◆ EXTRACTED TEXT ◆

****************

Argentina officially delays restructuring offer

Argentina officially delays restructuring offer

Asset Management Bonds Debt Capital Markets Corporate & Sovereign Strategy Economy & Policy Fixed Income Funds Regulation Politics Argentina US

Argentina has delayed making an offer to restructure $68.8 billion in foreign-law bonds as the government focuses on trying to contain a spread of the coronavirus and its impact on the crisis-torn economy.

"We are going to announce the date in due course," a press officer at the Finance Ministry said Monday.

She declined to be more precise, but said it will not likely take too long to draft a new schedule.

The government had planned to make an offer to bondholders by March 13, followed by a two-week roadshow and a conclusion of the deal by March 31.

However, the global spread of the coronavirus, COVID-19, has led the government to delay the offer, the press officer said.

The World Health Organization (WHO) declared the outbreak a pandemic on March 11 and reported 168,019 confirmed cases and 6,610 deaths by March 16. Argentina has 56 confirmed cases of the coronavirus and two deaths, according to the WHO.

On Sunday night, Argentine President Alberto Fernández announced a series of measures to try to contain the spread of the virus, including by shutting international borders, entertainment venues, schools and national parks until March 31, or possibly longer. He also asked people, especially seniors, to stay at home for the next two weeks.

****************

◆ BRIEF A ◆
In the article on Argentina's delayed restructuring offer, by what date had the government planned to make an offer to bondholders?
◆ BRIEF B ◆
Copy the part of the article on Argentina's delayed restructuring offer starting with "On Sunday night, Argentine" and going on through "next two weeks.".

◆ GIVEN INFORMATION ◆
****************

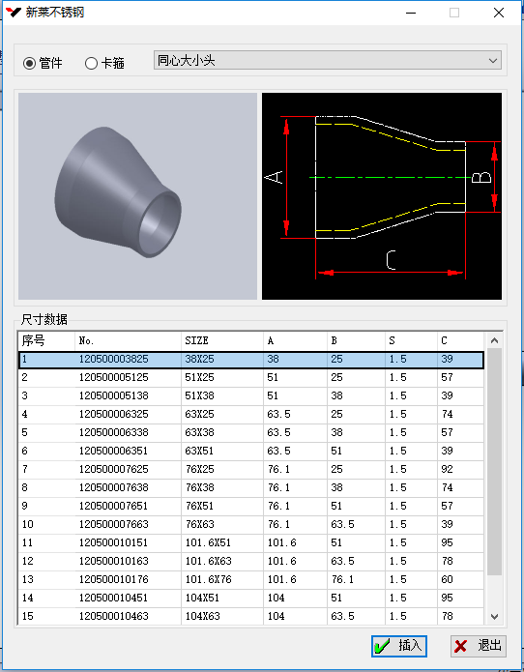The image size is (524, 672).
Task: Click the SIZE column header
Action: coord(222,340)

****************

◆ EXERCISE RESULT A ◆
By March 13.

◆ EXERCISE RESULT B ◆
On Sunday night, Argentine President Alberto Fernández announced a series of measures to try to contain the spread of the virus, including by shutting international borders, entertainment venues, schools and national parks until March 31, or possibly longer. He also asked people, especially seniors, to stay at home for the next two weeks.